- **Passage**:

My part in Bolton’s downfall

Now I know that most of you will consider Johnnie Jackson’s excellent goal yesterday as the turning point , but I beg to differ .
The real turning point came when , bouyed by 2 pints of pre-match strong lager, I managed single handedly ( well with the support of me homeboys around me) to get that number 18 booked for nothing more dangerous than a ‘coming together’ .
Now I’m not that great on detail ,so I can’t even tell you who the coming together was with . It might have been Harriot , but no matter , the important thing was how it transformed me into Bill Bixby ( that incredible green thing with the torn shirt)
Enraged by our rather calamitous showing to that point , I leapt to my feet and screamed , shouted and stamped about this injustice until referee Kettle could stand no more- I left him with no choice , a middle aged man’s rage had to be quenched and No 18 went into the book ………………………….the rest is history .

It was only on the trip home that my son turned to me and said ‘ Dad I think you won that game for us with that booking ‘ that I realised the full extent of my role .

(A run of records)
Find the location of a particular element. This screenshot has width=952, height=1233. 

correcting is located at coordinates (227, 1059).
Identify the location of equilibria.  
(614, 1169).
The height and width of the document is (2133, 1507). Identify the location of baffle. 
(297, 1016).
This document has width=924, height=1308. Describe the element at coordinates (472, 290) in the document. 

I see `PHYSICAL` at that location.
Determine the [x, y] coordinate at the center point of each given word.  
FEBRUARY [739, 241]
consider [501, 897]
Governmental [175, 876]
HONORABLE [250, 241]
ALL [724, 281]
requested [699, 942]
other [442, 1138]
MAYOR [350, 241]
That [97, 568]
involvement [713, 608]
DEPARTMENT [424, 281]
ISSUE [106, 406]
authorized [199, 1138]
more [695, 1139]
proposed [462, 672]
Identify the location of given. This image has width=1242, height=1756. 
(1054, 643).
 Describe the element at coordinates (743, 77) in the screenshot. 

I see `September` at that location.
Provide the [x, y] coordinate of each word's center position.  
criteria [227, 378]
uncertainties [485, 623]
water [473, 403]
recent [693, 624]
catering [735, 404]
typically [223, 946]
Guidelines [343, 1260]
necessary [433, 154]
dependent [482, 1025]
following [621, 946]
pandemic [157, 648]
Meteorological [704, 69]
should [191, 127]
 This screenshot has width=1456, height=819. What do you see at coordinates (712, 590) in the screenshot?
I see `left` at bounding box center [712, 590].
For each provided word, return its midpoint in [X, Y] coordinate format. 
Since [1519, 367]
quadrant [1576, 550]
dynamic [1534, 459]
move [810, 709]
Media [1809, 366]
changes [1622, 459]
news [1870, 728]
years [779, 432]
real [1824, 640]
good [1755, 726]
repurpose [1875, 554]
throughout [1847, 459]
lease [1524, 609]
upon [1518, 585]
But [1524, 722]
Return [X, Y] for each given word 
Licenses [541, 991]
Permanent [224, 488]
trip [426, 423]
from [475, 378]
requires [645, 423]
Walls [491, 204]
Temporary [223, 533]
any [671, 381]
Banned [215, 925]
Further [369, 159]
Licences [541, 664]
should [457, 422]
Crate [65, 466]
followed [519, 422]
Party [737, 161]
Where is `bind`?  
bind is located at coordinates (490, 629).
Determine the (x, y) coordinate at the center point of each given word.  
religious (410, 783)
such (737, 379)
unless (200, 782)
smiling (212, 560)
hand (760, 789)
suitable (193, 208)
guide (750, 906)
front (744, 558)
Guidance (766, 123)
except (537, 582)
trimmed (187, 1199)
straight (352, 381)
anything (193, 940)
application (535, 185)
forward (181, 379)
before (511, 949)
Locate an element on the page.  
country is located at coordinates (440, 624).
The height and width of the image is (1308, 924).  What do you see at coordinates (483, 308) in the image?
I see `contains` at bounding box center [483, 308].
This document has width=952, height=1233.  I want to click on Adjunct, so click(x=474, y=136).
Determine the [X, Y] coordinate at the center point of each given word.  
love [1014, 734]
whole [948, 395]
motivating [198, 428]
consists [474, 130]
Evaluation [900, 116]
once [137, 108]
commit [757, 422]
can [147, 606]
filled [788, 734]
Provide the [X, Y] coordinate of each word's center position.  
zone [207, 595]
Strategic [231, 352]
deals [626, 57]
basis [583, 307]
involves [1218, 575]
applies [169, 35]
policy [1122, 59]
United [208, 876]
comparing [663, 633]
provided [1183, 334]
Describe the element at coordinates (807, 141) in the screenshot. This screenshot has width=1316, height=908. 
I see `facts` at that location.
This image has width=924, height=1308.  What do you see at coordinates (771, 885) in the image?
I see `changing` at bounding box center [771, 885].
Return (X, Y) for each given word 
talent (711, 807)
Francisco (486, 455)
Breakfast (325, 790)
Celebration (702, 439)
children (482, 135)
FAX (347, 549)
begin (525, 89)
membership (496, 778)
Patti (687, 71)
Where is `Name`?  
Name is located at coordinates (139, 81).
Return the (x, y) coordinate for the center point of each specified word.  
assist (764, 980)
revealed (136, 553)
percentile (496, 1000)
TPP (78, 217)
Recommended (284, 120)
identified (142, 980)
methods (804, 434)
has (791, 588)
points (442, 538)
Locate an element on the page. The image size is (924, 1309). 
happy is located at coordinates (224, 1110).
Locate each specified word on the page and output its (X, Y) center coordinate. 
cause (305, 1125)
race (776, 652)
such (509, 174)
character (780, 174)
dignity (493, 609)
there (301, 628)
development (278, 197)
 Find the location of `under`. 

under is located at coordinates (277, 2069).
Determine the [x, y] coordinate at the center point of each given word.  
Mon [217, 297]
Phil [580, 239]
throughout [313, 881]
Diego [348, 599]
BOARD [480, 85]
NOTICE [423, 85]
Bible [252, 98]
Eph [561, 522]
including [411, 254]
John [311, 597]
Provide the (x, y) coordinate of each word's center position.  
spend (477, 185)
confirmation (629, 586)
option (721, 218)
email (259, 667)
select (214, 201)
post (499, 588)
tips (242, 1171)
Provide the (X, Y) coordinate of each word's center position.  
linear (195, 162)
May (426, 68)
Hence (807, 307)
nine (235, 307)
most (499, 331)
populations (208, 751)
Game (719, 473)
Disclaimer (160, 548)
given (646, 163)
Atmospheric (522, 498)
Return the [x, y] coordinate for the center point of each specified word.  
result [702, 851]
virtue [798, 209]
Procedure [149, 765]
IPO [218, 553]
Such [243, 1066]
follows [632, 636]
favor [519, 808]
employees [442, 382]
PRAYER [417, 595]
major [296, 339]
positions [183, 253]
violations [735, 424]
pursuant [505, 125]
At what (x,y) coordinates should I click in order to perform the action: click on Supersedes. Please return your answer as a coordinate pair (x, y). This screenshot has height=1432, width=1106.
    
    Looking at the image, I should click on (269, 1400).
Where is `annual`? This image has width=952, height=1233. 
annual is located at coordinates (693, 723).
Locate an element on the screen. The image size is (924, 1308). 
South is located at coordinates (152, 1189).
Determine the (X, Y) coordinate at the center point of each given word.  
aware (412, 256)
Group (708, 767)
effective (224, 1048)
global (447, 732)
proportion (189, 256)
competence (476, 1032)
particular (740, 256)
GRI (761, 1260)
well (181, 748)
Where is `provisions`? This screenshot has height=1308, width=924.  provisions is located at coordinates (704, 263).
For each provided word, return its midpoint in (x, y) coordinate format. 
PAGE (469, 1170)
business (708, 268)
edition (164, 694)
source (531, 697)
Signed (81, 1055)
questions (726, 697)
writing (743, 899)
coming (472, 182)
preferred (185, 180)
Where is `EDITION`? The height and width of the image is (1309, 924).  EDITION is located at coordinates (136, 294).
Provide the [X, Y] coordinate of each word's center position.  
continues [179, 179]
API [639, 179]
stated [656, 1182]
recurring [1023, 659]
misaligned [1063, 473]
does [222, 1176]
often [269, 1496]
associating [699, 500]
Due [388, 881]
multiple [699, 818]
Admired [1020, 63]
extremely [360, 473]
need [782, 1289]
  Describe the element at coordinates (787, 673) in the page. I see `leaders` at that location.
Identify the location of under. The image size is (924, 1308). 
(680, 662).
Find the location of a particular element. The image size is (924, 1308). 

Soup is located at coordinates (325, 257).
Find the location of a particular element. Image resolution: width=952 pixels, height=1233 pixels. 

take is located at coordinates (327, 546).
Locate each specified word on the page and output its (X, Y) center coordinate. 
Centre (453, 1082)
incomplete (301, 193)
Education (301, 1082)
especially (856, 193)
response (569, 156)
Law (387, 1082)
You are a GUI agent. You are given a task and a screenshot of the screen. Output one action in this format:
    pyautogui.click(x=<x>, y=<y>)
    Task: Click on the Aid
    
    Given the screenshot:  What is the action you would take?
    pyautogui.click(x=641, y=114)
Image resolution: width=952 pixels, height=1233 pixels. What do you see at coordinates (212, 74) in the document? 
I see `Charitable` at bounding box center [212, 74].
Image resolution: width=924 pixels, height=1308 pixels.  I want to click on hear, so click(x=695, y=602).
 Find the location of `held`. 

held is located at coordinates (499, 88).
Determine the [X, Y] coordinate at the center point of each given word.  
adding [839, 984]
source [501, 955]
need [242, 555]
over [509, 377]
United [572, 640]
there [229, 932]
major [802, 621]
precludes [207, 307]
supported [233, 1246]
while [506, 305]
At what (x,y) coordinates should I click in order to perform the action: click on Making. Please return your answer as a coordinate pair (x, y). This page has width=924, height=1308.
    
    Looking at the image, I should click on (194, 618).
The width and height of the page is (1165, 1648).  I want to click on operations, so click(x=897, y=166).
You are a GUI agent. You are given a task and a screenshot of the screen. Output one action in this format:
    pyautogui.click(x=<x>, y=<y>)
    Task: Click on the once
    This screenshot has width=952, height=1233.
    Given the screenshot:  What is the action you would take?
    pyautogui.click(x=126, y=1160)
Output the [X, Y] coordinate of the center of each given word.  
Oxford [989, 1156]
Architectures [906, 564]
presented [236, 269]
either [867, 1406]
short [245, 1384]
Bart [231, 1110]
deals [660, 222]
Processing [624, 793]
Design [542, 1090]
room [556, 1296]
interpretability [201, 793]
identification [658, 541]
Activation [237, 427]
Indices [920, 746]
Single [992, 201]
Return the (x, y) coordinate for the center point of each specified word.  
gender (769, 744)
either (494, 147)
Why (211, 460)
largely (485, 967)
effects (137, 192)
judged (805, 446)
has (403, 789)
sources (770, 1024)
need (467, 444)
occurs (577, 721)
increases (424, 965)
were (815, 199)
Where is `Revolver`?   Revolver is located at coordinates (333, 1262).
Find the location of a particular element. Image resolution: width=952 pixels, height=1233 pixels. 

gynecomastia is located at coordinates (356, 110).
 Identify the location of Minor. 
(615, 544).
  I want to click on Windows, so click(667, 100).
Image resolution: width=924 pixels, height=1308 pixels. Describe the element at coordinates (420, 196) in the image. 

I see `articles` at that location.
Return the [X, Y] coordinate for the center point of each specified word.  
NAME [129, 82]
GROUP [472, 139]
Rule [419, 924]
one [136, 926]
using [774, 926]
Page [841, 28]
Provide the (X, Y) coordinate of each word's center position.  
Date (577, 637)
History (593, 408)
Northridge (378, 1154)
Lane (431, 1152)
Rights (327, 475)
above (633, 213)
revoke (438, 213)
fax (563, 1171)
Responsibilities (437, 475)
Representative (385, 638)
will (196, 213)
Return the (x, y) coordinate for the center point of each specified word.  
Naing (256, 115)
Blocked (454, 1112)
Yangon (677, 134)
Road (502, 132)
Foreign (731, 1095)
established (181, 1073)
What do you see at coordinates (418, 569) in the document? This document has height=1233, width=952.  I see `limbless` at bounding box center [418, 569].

- **Problems and tasks**:
- 1) In the match account, what is the name of the referee who booked number 18?
- 2) Repeat the part of the match account word for word, starting at "The real turning" and ending at "a ‘coming together’ .".

- **Exercise answers**:
- 1) The referee was Kettle.

- 2)
The real turning point came when , bouyed by 2 pints of pre-match strong lager, I managed single handedly ( well with the support of me homeboys around me) to get that number 18 booked for nothing more dangerous than a ‘coming together’ .